Geocaching is a hobby where people seek small treasures that other geocachers have hidden. This is done with the help of GPS satellite receiver. One has to go online, check the geocaching Internet page, choose a cache to seek and get the coordinates of that cache. These coordinates are then entered into the GPS device, which leads the way. It tells the seeker in which direction and how far to go, even if the cache is on the other side of the world. Easy, isn’t it?
These caches can be found almost all around the world: there are almost 320,000 caches in 222 countries. Iceland has had its share too. Somewhere under the rocks, in the holes in the ground and in other perfect hiding places there are 62 caches waiting to be found. And where exactly? Well, everyone who is interested has to go out and look themselves.

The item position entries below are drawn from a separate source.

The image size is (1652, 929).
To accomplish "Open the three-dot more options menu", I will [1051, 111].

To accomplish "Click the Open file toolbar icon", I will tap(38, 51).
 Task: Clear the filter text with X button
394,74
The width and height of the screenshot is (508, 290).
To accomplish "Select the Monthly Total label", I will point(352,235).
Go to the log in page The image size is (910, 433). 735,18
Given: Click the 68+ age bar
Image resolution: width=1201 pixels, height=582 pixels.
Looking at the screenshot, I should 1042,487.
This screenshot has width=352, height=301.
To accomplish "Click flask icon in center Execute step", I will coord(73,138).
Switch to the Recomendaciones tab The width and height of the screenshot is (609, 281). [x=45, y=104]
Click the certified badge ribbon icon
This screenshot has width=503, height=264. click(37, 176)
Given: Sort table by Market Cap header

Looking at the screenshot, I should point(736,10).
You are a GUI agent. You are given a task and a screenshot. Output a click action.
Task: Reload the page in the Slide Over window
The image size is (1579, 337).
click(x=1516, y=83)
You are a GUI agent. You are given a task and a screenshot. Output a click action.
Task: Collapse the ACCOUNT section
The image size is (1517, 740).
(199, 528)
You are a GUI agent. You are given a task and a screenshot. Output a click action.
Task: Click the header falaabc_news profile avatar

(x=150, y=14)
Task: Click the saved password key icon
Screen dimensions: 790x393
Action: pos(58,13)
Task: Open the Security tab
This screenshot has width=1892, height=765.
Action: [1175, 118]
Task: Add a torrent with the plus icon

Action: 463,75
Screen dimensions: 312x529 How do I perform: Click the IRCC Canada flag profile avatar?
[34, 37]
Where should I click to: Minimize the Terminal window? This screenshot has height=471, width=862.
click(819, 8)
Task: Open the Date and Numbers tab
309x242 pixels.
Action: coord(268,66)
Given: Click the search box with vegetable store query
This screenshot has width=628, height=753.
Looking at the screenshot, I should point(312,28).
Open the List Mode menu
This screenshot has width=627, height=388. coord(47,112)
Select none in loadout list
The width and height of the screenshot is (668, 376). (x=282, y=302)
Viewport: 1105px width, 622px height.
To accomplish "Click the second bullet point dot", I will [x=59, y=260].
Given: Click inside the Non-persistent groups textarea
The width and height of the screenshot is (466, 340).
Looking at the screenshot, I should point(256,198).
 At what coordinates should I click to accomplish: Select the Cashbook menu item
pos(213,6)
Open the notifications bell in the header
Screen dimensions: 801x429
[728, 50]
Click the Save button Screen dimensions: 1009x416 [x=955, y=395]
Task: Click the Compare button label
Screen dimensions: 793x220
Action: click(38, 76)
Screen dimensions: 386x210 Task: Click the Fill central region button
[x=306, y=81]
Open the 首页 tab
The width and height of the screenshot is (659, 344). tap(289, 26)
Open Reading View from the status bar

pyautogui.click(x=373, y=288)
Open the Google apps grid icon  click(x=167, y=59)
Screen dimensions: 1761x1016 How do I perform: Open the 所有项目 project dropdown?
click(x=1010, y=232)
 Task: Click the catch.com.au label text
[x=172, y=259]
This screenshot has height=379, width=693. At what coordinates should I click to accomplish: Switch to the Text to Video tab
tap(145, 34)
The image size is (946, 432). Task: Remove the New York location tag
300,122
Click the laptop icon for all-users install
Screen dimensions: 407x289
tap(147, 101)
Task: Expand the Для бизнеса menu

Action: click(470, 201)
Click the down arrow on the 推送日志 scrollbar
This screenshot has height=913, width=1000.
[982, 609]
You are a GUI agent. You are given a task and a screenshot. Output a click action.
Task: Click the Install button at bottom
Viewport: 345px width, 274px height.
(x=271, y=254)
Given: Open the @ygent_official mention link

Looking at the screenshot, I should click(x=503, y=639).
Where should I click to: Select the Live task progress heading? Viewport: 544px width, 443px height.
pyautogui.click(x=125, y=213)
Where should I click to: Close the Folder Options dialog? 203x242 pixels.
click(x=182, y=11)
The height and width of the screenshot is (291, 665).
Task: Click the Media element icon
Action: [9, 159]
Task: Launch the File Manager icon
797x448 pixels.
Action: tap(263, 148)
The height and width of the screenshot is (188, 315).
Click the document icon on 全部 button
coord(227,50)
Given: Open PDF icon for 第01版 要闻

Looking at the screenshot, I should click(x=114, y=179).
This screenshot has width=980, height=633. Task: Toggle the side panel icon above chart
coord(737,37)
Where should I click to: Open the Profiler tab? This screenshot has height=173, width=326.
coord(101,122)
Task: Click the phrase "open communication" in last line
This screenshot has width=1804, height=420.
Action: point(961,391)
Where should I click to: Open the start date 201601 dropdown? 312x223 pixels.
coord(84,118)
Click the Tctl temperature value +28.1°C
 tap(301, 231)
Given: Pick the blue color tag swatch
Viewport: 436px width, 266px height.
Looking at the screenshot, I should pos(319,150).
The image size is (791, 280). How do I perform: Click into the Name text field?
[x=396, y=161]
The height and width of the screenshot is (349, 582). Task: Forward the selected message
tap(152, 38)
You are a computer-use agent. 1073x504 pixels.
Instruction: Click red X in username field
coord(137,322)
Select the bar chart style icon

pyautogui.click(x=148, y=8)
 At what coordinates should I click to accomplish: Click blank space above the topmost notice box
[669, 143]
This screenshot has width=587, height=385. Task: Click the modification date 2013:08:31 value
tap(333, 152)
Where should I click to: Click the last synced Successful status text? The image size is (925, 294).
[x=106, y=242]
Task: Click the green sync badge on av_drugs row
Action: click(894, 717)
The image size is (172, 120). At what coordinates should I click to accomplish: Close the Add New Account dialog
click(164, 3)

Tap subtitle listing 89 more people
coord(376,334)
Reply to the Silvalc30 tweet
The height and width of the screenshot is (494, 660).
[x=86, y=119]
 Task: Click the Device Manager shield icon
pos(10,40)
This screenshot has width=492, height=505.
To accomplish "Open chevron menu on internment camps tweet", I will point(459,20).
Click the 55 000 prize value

Logbooks, Trading and Challenges
Although geocaching is about finding the caches, the caches themselves are not that important. For some geocachers the main thing is the thrill of the hunt and for some the place where the cache is. The caches are often hidden in such places that by finding them the geocacher also sees something remarkable: a natural monument, nice scenery, a culturally important place or a building, to mention a few. Many of the caches are in the nature, but they can be found in urban areas as well. Big city centres like New York or London have a dense geocache population. It’s nothing unusual to see someone staring at the screen of a handheld GPS around Tower Bridge or Brooklyn Bridge – there might be serious geocache hunting going on. And even in the Reykjavík city area there are 20 caches.
The caches are usually small waterproof containers with small items and a logbook inside. The idea is to mark the visit into the logbook and trade items: if you take something, you must put something in as a replacement. These small items are usually pens, batteries, little toys and so on. But not all the caches are these traditional ones: the geocacher might have to solve mysteries or seek many other caches before getting to the final one. The mysteries are usually something to do with words and counting with many variations. In order to get the final coordinates of the cache the seeker might have to count stairs, the handprints in one specific sculpture or answer a question about history. A many-sided hobby indeed.
What do people get out of geocaching? Why do they do it? Most geocachers I know say that the moment of finding the cache is the best one can have. The challenges – both mental and physical – of geocache hunting are important for many. The only thing needed to start geocaching is the ability to use Internet and a GPS receiver, anyone willing to, can do it.
Icelandic Hiding Places
Iceland is a unique country in geocaching as well. It povides the opportunity to hide caches in easy locations or in the most difficult places in Northern Europe. The country has beautiful nature and many interesting and unique sights to visit. City caches can be found around the globe but Vatnajökull glacier, Askja caldera, Dimmuborgir or active volcanic areas are Iceland’s own specialities. Some of them already have caches waiting to be found. A thing to keep in mind while hiding a cache is that the land owner has to approve. Also, the cache should not be placed in a way that the people looking for it damage the nature around it. With all this in mind, happy geocaching in Iceland.
The weather-beaten pile of rocks in front of me seems like a perfect place for a geocache. My GPS seems to agree because it is pointing in the same direction. The moment of truth! I walk around the pile with only the wind and the great big wilderness around me. A rock in the bottom of the pile seems to be loose. I move it gently and what do you know – there it is: my first Icelandic geocache.
The Satellites Above Us
GPS stands for Global Positioning System. It is a satellite navigation system created by the USA originally for military use. It consists of 24 satellites whose orbits are 20,200 kilometres above the Earth. With the signal of these satellites, a GPS receiver can determine location, speed and direction anywhere in the world. The signal is one-way; a GPS user cannot be traced unless the user wants to be. The accuracy of a normal handheld GPS receiver is usually 5 to 10 metres. The GPS system is free for everyone to use.
Handheld GPS receivers usually cost around 30,000 – 60,000 ISK. Some of them can have a map shown on the display and there is an accurate topographical map of Iceland available for GPS receivers. °
The use of GPS is expanding all the time. First it was used in military operations and navigation at sea. Nowadays GPS can be found in cars, mobile phones and palm computers. The EU is building a satellite navigation system of its own called Galileo. It should be in use by 2010 and it’s said to be more accurate than GPS.